Entries on locating words and elements:
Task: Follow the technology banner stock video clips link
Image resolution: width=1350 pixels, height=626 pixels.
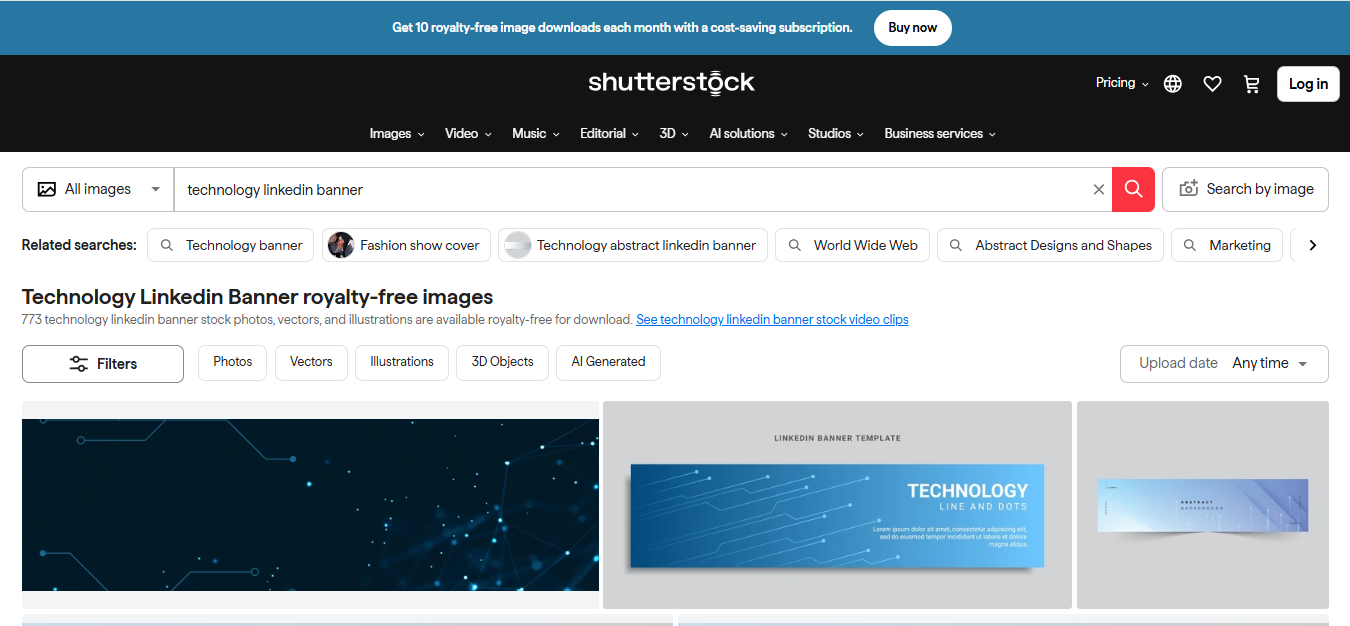Action: [x=772, y=319]
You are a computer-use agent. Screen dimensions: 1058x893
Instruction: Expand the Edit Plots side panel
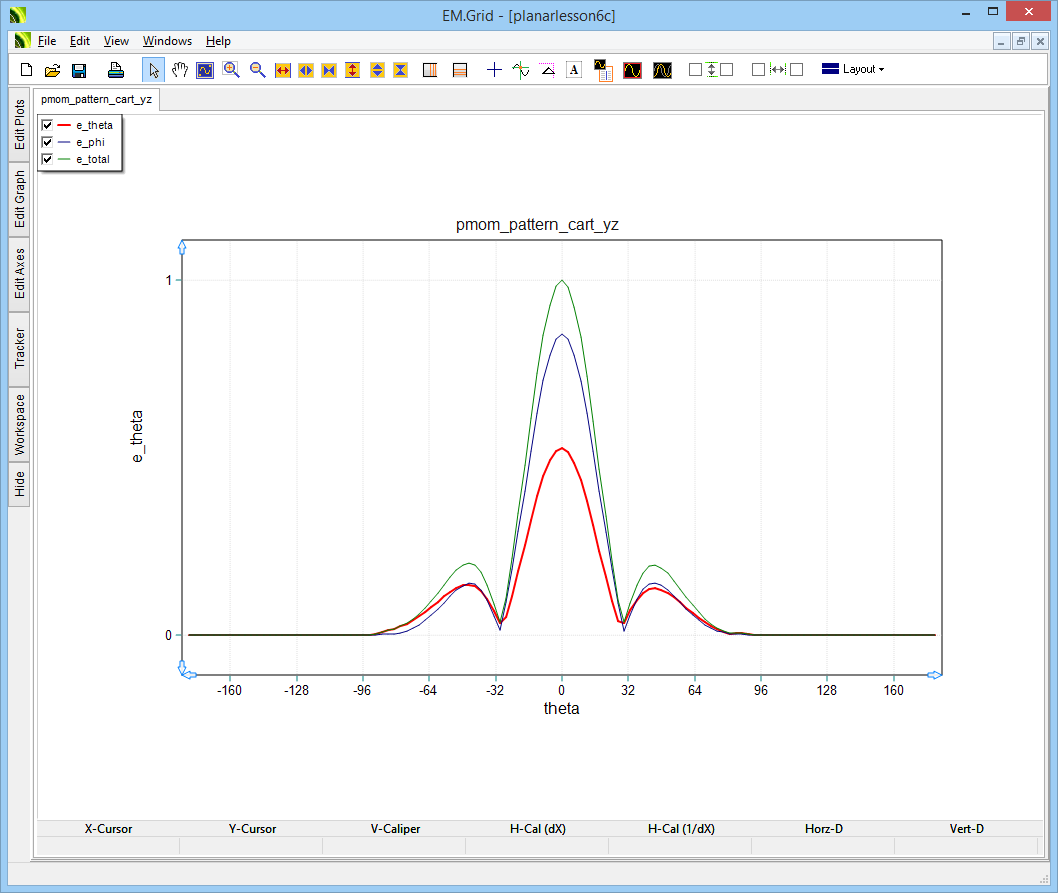19,124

— Required work —
Reproduce every line of the data above verbatim, omitting the pictures.

— Answer for this exercise —
Task: Follow the technology banner stock video clips link
Image resolution: width=1350 pixels, height=626 pixels.
Action: [x=772, y=319]
You are a computer-use agent. Screen dimensions: 1058x893
Instruction: Expand the Edit Plots side panel
19,124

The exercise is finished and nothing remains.